SOX2-bound CRMs can direct gene expression in a tissue specific fashion
The finding that the binding profile of SOX2 in neural and endodermal cells reflected the expression patterns of associated genes raised the possibility that SOX2-bound DNA-regions function as CRMs with cell-type-specific activities. To address this possibility, a selection of DNA-regions bound by SOX2 in neural cells, in endodermal cells or in both tissues (for selection of SOX2-bound DNA-regions see Methods), were inserted upstream of a minimal promoter in Tol2-e1b-GFP reporter vectors that were subsequently injected into zebrafish eggs for random integration into the genome (Fig 3A). Of the regions bound by SOX2 commonly in the cortex, spinal cord, stomach and lung/esophagus, 11 out of 12 activated GFP expression in both zebrafish neural and endodermal cells [23] (Fig 3A and 3B and S5A Fig). Furthermore, of the reporters containing DNA-regions bound by SOX2 in mouse neural cells, 5 out of 7 activated GFP expression predominately in the zebrafish CNS (Fig 3C and S5B Fig). Similarly, 4 out of 7 DNA-regions bound by SOX2 in the endoderm activated GFP expression predominately in the zebrafish endoderm (Fig 3D and S5C Fig). Together, these findings demonstrate that genomic regions bound by SOX2 in mouse neural and endodermal cells can function as CRMs that activate gene expression in the corresponding tissue of the developing zebrafish embryo.
The level of SOX2 expression is a determinant of stem cell proliferation
SOX2 has previously been shown to act in a dose-dependent manner to control the rate of neural precursor cell proliferation in the developing mouse cortex, through the suppression of Cyclin D1 expression [4]. In this respect, it is interesting to note that genes commonly bound by SOX2 in neural and endodermal cells were enriched for GO terms such as stem cell proliferation (Fig 2F) and that the SOX2 responsive Ccnd1 promoter is targeted by SOX2 in both endodermal and neural cells (S6A Fig). However, whether SOX2 can act in a dose-dependent fashion to regulate stem cell proliferation outside the developing cortex is not known. To address this issue, we began by correlating SOX2 expression levels and cell proliferation in the E11.5 mouse spinal cord (Fig 4A). When divided into two groups based on SOX2 expression levels, the fraction of cells expressing low levels of SOX2 that were labelled by a one hour pulse of BrdU was 1.6-times greater than that of the cells expressing high levels of SOX2 (Fig 4A). In comparison, SOX2 was expressed throughout the stomach endoderm at early developmental stages, but was gradually downregulated posteriorly [17]. Correlating SOX2 expression levels and endodermal cell proliferation in the anterior stomach between stages E11.5 and E15.5 revealed that SOX2 expression and the fraction of BrdU+ cells did not change between these stages (Fig 4B). In contrast, the decrease in SOX2 expression in the posterior stomach at E15.5 was paralleled by a significant increase in the fraction of BrdU+ endodermal precursor cells and the formation of a striated, undulating epithelium (Fig 4B). Hence, as in the mouse cortex, precursor cells in the spinal cord and stomach that express low levels of SOX2 are generally more proliferative than cells expressing high levels of SOX2.
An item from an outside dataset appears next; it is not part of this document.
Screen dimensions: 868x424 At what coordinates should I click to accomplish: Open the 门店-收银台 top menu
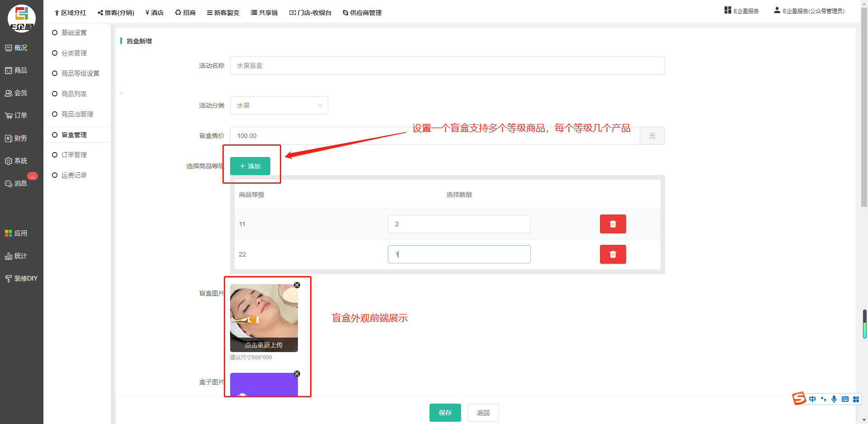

To examine if the level of SOX2 expression was also instructive in regulating the proliferation rate of these two different precursor cell types, we altered its expression level in vivo, using tissue electroporation. This was achieved by either overexpressing SOX2 or by decreasing its activity through the misexpression of a dominant negative SOXB1 protein (dnSoxB1) [4,24] in the chick spinal cord or through the misexpression of shRNAs targeting SoxB1 mRNAs [4] in the mouse stomach endoderm. In comparison with GFP electroporated cells, overexpression of SOX2 for 20 hours decreased the percentage of cells labelled by a pulse of BrdU, from 25% to 13% in the spinal cord (Fig 4C) and from 35% to 7% in the stomach (Fig 4D). In accordance with these results, decreasing SOX2 activity increased the fraction of BrdU+ transfected cells by approximately 50% in the spinal cord and the stomach endoderm (Fig 4C and 4D). Hence, while high levels of SOX2 reduced the number of proliferating cells, decreased expression/activity of SOX2 had the opposite effect and increased the fraction of BrdU incorporating cells.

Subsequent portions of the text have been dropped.